Turkey has outlined its possible moves if Germany does not correct its "mistake" following the Bundestag's non-binding resolution recognizing Armenian "genocide" claims, President Recep Tayyip Erdoğan has said.

In remarks made to reporters late Wednesday at Ankara Esenboğa Airport prior to his visit to the U.S., where he will be attending Muhammad Ali's funeral, Erdoğan said a high-level security meeting had discussed the issue Wednesday.

"We specified a number of possible steps that could be taken during our meeting. We will take those steps if Germany does not correct its mistake," he said.

He also called on Germany to desist from what he termed the "wrong steps."

"If it [Germany] does not desist from these incorrect proceedings, our steps will be different. In other words, the process will not be as it is now," he added.

He also noted that nearly 3.5 million Turkish people live in Germany.

The president has slammed the German resolution several times.

Earlier, he had warned: "The decision taken in the German parliament will seriously affect our relationship."

On June 2, the lower house of the German parliament approved a non-binding resolution recognizing Armenian claims of "genocide" during the 1915 events.

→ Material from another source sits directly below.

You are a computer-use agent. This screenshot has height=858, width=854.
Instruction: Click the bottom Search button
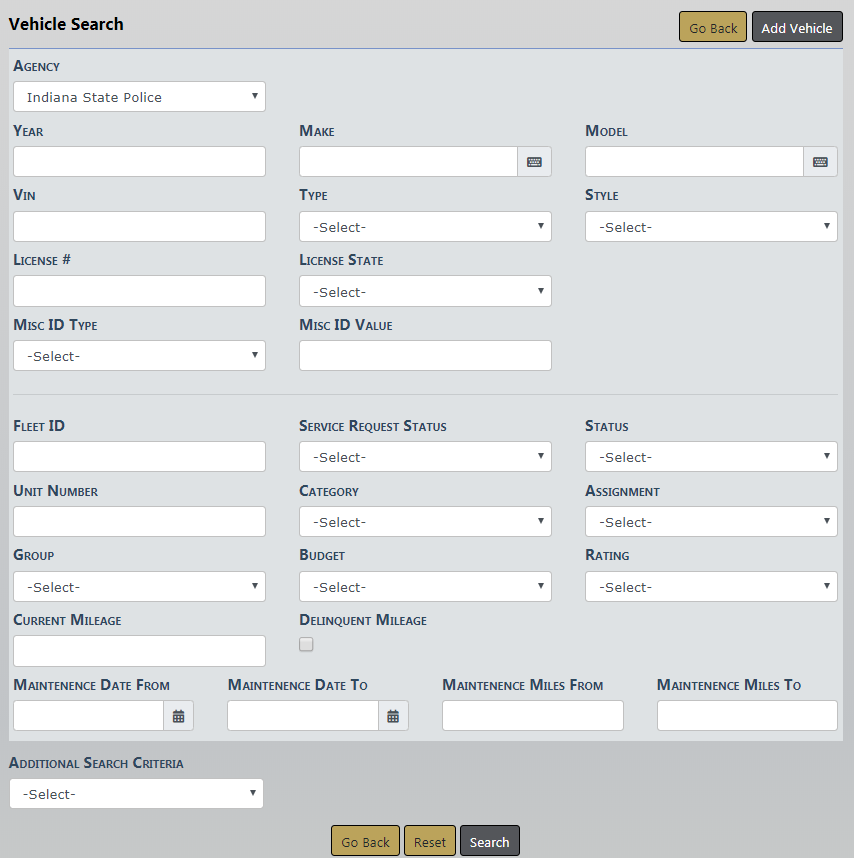pyautogui.click(x=489, y=842)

The resolution accused the Ottoman government of 1915 of allegedly carrying out "systematic genocide" against Armenians, as well as other Christian minorities.

Turkey denies the alleged Armenian "genocide," but acknowledges that there were casualties on both sides during the events which took place in World War I.

According to Turkey's viewpoint, the deaths of Armenians in eastern Anatolia in 1915 occurred after some sided with invading Russians and revolted against Ottoman forces. A subsequent relocation of Armenians resulted in numerous casualties.

Turkey describes the 1915 events as a tragedy for both sides.

Ankara has repeatedly proposed the creation of a joint commission of historians from Turkey and Armenia along with international experts to tackle the issue.